DER DRITTE MANN

Wenn Onkel Erich, der ältere Bruder meines Vaters, in Guben zu tun hatte, kam er uns stets besuchen. Meist brachte er, als kleine Aufmerksamkeit, eine große Büchse sauer eingelegter Bratheringe mit.

Onkel Erich
Gewöhnlich bekam ich als erstes den Auftrag, zur Spirituosen-Handlung ‚Paul Zimmer‘ zu laufen, die sich damals in einem kleinen Laden Kurmärkische- Ecke Grünstrasse befand, und in einem achteckigen Fläsch-chen, welches ich mitbekam, ein Viertelchen Cottbuser Korn zu holen, welches der Destillenbesitzer aus einem dickbäuchigen Ballon pur abfüllte. Bei dem Schwätz-chen, das dann folgte, und bei dem die Flasche ausgiebig von einem zum anderen gereicht wurde, ging es immer recht laut zu, denn auch Onkel Erich hörte schwer. Ich musste noch mehrmals zur Ecke laufen, um aus dem Schnapsladen Nachschub zu holen.
So richtig in Stimmung gekommen, wurde dann, vorausgesetzt man hatte den dritten Mann, noch eine Runde Skat gedroschen. Das ging oft bis in die Nacht hinein. Natürlich war nicht immer der dritte Mann gleich zur Verfügung. Dann musste notgedrungen auch mal meine Mama einspringen, wobei sie sich recht wacker schlug und die beiden Mannsbilder manchmal arg in Bedrängnis brachte.

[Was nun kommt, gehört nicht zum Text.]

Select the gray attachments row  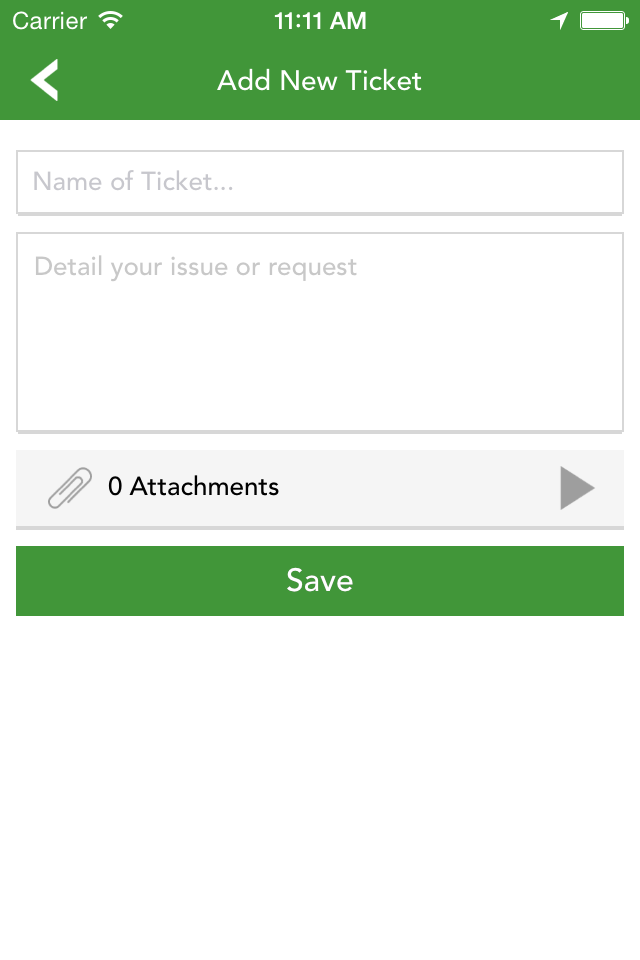click(x=320, y=489)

Eines Tages, die Skatrunde war ausgefallen, weil kein dritter Mitspieler gefunden worden war, zeigte Onkel Erich auf mich und forderte: „Otto, Werner ist jetzt alt genug; es wird Zeit, dass du ihm das Skat-Spielen beibringst“.
Mein Vater hatte schon oft mit mir die gängigen Kartenspiele, wie ‚17 und 4‘, ‚Sechsundsechzig‘ und ‚Schafskopf‘ gespielt. Er hatte auch hin und wieder versucht, mir die Grundregeln des Skats beizubringen, doch ich hatte Schwierigkeiten, die Skatbegriffe zu verstehen, die Kartenwerte immer genau einzuschätzen und richtig zu reizen. Mein Vater raufte sich verzweifelt die Haare, doch aus mir wollte einfach kein richtiger Skatspieler werden. Je mehr mein Vater mich bedrängte, umso weniger Lust verspürte ich, in die Geheimnisse dieses Königsspiels einzudringen, um sie zu beherrschen.
Schließlich passierte folgendes: Ich spielte wieder einmal mit meinem Vater ‚Schafskopf‘. Mein Vater, ein ausgebuffter Kartenspieler, gewann und gewann. Ich wurde immer wütender, denn wer will schon immer verlieren. Schließlich warf ich, dem Weinen nahe, trotzig die Karten auf den Tisch und verkündete eigensinnig: „Mit dir spiele ich nicht mehr, du bist zu gemein“.
Als mich mein Vater dann noch zu hänseln begann, sah ich rot, raffte die Karten zusammen und warf sie in den Ofen, wo sie verbrannten.
Seitdem hatte ich Ruhe! So kam es, dass ich nie das Skatspiel erlernte. Wenn ich das heute freimütig eingestehe, werde ich oft mitleidig belächelt. Doch mir ist das egal, denn ich weiß, wie viele sich mit des Teufels Gebetbuch, vielleicht nicht so sehr beim Skat, aber bestimmt beim Poker, um Hab und Gut gebracht haben.